Ässia Boukhatmi, die für die Berner Fachhochschule am Projekt beteiligt ist, spricht die Gründe für ihr Mitmachen an: "Der Zuwachs neuer PV-Installationen führt gleichzeitig zu grossen Herausforderungen bei der Bewältigung der zunehmenden Mengen ausrangierter PV-Module, die am Ende ihres ersten Lebenszyklus in den Abfallstrom gelangen. Prognosen zufolge wird die Menge der erzeugten PV-Abfälle in der Schweiz weiter stark ansteigen.
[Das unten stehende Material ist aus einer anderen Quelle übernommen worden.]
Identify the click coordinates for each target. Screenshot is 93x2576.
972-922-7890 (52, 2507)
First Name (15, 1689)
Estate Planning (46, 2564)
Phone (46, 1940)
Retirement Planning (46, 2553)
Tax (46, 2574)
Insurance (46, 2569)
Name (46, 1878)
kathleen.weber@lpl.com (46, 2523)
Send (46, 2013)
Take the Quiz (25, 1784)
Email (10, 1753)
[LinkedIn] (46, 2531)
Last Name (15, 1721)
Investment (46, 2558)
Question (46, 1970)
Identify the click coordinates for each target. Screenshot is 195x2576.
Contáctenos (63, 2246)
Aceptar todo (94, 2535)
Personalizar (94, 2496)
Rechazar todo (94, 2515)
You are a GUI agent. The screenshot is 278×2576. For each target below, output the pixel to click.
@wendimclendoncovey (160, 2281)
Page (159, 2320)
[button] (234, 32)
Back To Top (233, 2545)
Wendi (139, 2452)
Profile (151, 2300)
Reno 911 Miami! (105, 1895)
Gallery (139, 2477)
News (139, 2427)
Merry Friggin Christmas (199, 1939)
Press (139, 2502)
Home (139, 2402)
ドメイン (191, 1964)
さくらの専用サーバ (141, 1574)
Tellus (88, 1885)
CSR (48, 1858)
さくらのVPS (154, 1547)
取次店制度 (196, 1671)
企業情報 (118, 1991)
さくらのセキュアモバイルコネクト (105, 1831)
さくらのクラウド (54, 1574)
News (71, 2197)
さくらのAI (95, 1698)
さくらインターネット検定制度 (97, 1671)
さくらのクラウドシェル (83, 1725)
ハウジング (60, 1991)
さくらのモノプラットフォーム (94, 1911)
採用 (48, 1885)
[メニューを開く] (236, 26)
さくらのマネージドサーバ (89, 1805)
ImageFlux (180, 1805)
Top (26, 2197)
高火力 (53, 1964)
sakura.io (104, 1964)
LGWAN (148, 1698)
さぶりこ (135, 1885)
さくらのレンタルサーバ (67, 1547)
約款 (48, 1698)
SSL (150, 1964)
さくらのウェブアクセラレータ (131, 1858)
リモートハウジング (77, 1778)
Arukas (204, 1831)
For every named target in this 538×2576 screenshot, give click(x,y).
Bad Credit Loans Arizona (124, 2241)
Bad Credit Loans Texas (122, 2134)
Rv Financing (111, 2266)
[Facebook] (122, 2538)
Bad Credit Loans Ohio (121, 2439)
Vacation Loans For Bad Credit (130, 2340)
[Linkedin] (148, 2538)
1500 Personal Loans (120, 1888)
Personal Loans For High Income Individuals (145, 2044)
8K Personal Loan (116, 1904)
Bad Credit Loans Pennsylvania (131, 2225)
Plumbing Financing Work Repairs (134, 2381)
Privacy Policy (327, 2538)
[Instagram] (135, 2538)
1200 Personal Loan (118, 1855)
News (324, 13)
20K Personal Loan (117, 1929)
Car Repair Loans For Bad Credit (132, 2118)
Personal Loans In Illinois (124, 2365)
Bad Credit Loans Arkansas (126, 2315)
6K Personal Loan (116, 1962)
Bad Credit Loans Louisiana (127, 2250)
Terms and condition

Bis zu 50 % dieser Module wären noch für eine zweite Nutzung geeignet, werden jedoch aber oft durch eine unsachgemässe Handhabung nach der Demontage beschädigt oder nicht ausreichend geprüft, um sich für einen weiteren Lebenszyklus zu qualifizieren."

Um die Photovoltaik in der Schweiz möglichst nachhaltig zu gestalten, rät sie Anlagenbesitzern bei Schäden, etwa durch Hagel, nur einzelne Module und nicht das ganze System austauschen zu lassen: "So werden unnötige PV-Abfälle vermieden und die Systeme möglichst effizient genutzt."

Wie gewaltig die Welle an alten PV-Modulen sein wird, hat die Internationale Organisation für erneuerbare Energien (IRENA) geschätzt. Weltweit rechnet sie bis 2030 mit 1,7 Millionen Tonnen, 20 Jahre später sollen es schon 60 Millionen Tonnen sein. Dass sich daraus aber auch wieder Rohstoffe gewinnen lassen, hat die IRENA ebenfalls untersucht: Die technisch verwertbaren Rohstoffe aus PV-Modulen sollen bis 2050 einen Wert von 15 Milliarden US-Dollar erreichen. Noch besser als Recycling aber ist die Weiterverwendung.